O silêncio foi estratégico diante da falta de um beco sem saída trazido pela fatura de provas nas investigações. Assim que o presidente deixou a sede da Polícia Federal, comentei no UOL News que a comparação com Lula foi gritante.

O petista sempre discordou da 13ª Vara Federal de Curitiba como foro para julgar o seu caso na Lava Jato – o que viria a ser reconhecido pelo Supremo com 580 dias de prisão de atraso. Mas não usava essa justificativa para se furtar a responder às perguntas da Polícia Federal, do Ministério Público Federal e do então juiz federal, depois ministro de Bolsonaro e, hoje, senador, Sergio Moro, antes de sua condenação.

Aliados de Lula e críticos de Bolsonaro não perdoaram e trouxeram a comparação à rede nesta quinta e sexta.

Simbolicamente, a situação é muito ruim para o ex-presidente. Com exceção de uma parte de seus seguidores que vive no Bolsoverso, o universo paralelo do bolsonarismo, onde cloroquina é melhor que vacina, urna eletrônica é programada para gritar ‘Lula!’ e o Rolex pertence a Jair, o restante da população entende que um político que fica em silêncio diante da polícia sobre acusações de roubo é porque tem culpa.

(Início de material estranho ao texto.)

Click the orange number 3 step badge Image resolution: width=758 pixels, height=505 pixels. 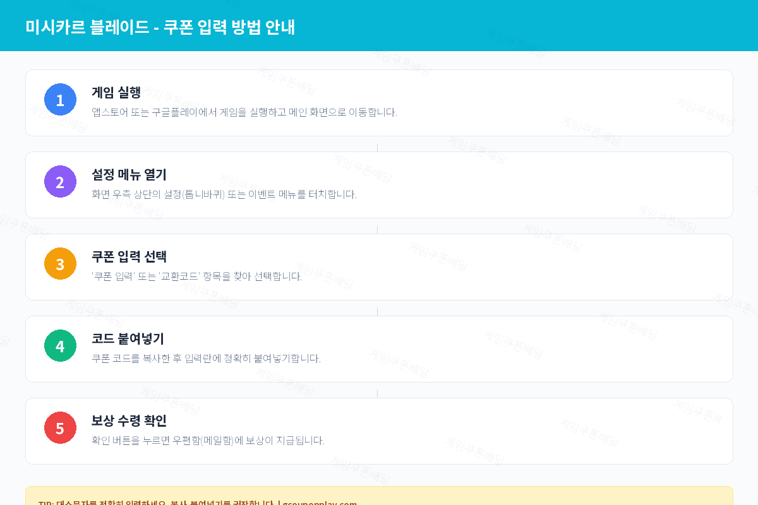pyautogui.click(x=60, y=263)
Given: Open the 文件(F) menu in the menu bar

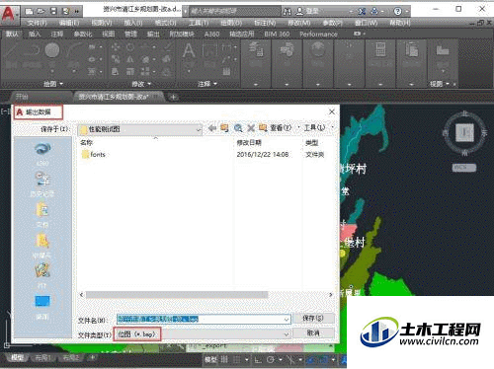Looking at the screenshot, I should tap(37, 23).
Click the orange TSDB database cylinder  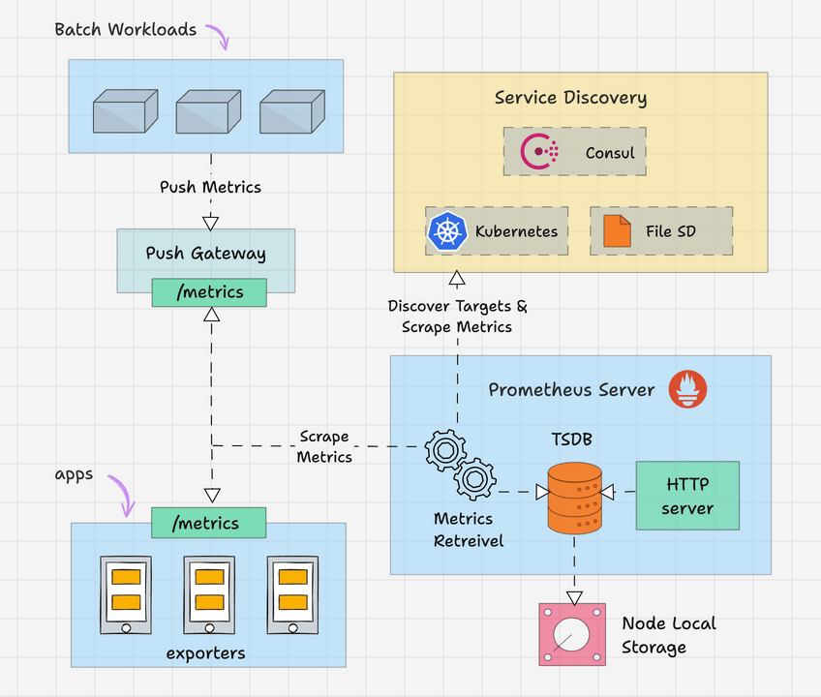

Dessa forma, as posturas de Lula e de Bolsonaro produziram efeitos diferentes em suas militâncias. Os depoimentos do petista passaram a imagem de que ele estava sendo alvo de uma injustiça, tornando a sua militância mais aguerrida para sair em sua defesa. Por outro lado, o silêncio do ex-presidente frustrou parte da militância que imaginava que ele esclareceria tudo aos policiais e depois daria uma grandiosa entrevista coletiva.

Saiu rapidinho, sem falar com a imprensa.